**TASKS:**
- a) In the article on the Wilder–Ortiz rematch, rewrite the paragraph beginning "Hell, can you blame him?" as a brief bulleted list that keeps its main facts.
- b) According to the article on the Wilder–Ortiz rematch, what opened the gash across Ortiz's right temple?
- c) Using the article on the Wilder–Ortiz rematch, explain why the writer shut down the YouTube video of Wilder's career knockouts after a couple of minutes.

───── SELECTED EXCERPT ─────

Deontay Wilder Loses Nearly Every Round, But Is He Getting… Better?

As I watched Luis Ortiz crumble to the canvas Saturday night at the MGM Grand in Las Vegas, something struck me as familiar. It was his face. Not the unique contours of Ortiz’s cinder block head or Chubby Thanos chin — but his expression. Eyes slung sideways. Lips drawn tightly over teeth. Neck flexing vainly to steady an involuntary head bob. You’ve seen it, too: a toddler who’s only just learned to walk, waltzing confidently onto an icy driveway. Or a child turning down a hallway to find a St. Bernard bearing down on them like Aaron Donald. It’s a reaction that’s viscerally defenseless — a mixture of fright, confusion and bald-faced shame for misjudging the capacity of one’s own agency in an infinitely harrowing world.

Hell, can you blame him? Ortiz (31-2, 26 KOs) had been knocked out just once – lost only once, in fact — before Saturday night, and the fact that that defeat had come at the right hand of Deontay Wilder seemed increasingly less significant as the Cuban piled up rounds in Saturday’s rematch. Although roughly as nimble as the protagonist in a Lego movie, Ortiz is a dangerously skilled and sturdy 236-pounder who, through six-plus rounds, had all but whitewashed Wilder. Patient but persistent in nudging Wilder toward the ropes, the southpaw Ortiz selectively picked his shots — clean left hands up top, power pokes to the midsection — while smothering the extension of boxing’s most concussive force. More encouragingly, Wilder seemed less than his usual aggressive self, possibly wary that, in their first meeting in Brooklyn 20 months ago, his opponent had almost got to him before Wilder could get Ortiz. A bloody gash across Ortiz’s right temple, opened by a grazing elbow, was the extent of the damage inflicted by Wilder after more than half a prizefight. Ortiz was cruising.

And that’s when Wilder smacked the Toddler Face into him.

Years of tactless springboard-leaping and caveman-clubbing in the ring have conditioned us to expect the worst from Wilder —  at least in terms of strategy and technique. Last night I opened a YouTube video featuring Wilder’s career knockouts to take measure of how far he’s come, then shut it down after a couple minutes when I realized I was basically watching bar-fight scenes from an off-off-Broadway adaptation of “Roadhouse.” (You could have slipped a Schlitz into Wilder’s Everlast for any one of those stoppages and not missed a beat at the Double Deuce.)

───── DATA ─────

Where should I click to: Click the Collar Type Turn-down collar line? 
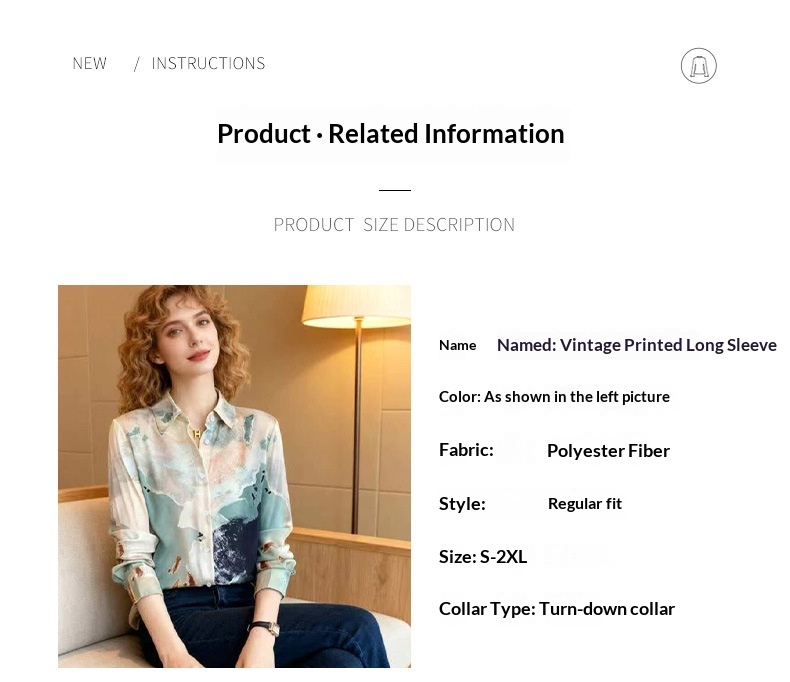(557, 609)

─────
───── DATA ─────

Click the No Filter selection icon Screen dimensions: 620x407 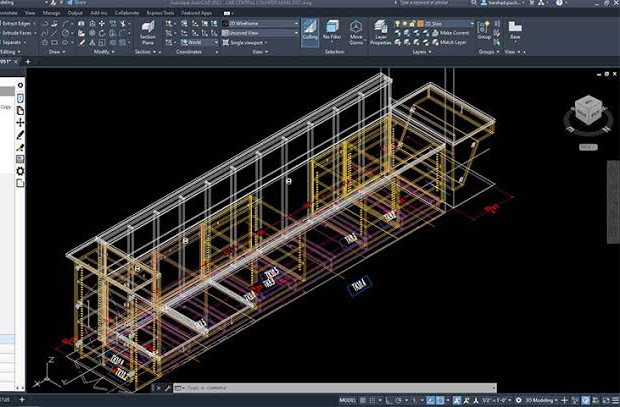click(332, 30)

─────

**TASK-BY-TASK ANSWERS:**
- a)
- Before Saturday night, Ortiz (31-2, 26 KOs) had lost only once and been knocked out only once, both at the right hand of Deontay Wilder.
- That earlier defeat seemed to matter less and less as Ortiz piled up rounds in the rematch.
- Ortiz is a slow but dangerously skilled and sturdy 236-pound southpaw. Through six-plus rounds he had nearly whitewashed Wilder.
- He patiently pushed Wilder toward the ropes and picked his shots, landing clean left hands up top and power pokes to the midsection. He also smothered Wilder's extension.
- Wilder seemed less aggressive than usual, possibly wary because Ortiz had almost gotten to him in their first meeting in Brooklyn 20 months earlier.
- The only damage Wilder had done after more than half the fight was a bloody gash across Ortiz's right temple, opened by a grazing elbow.
- Ortiz was cruising.

- b) A grazing elbow from Wilder opened the gash.

- c) The writer realized the video was basically showing bar-fight scenes from an off-off-Broadway adaptation of "Roadhouse." Wilder's knockouts looked like crude brawling rather than skilled boxing.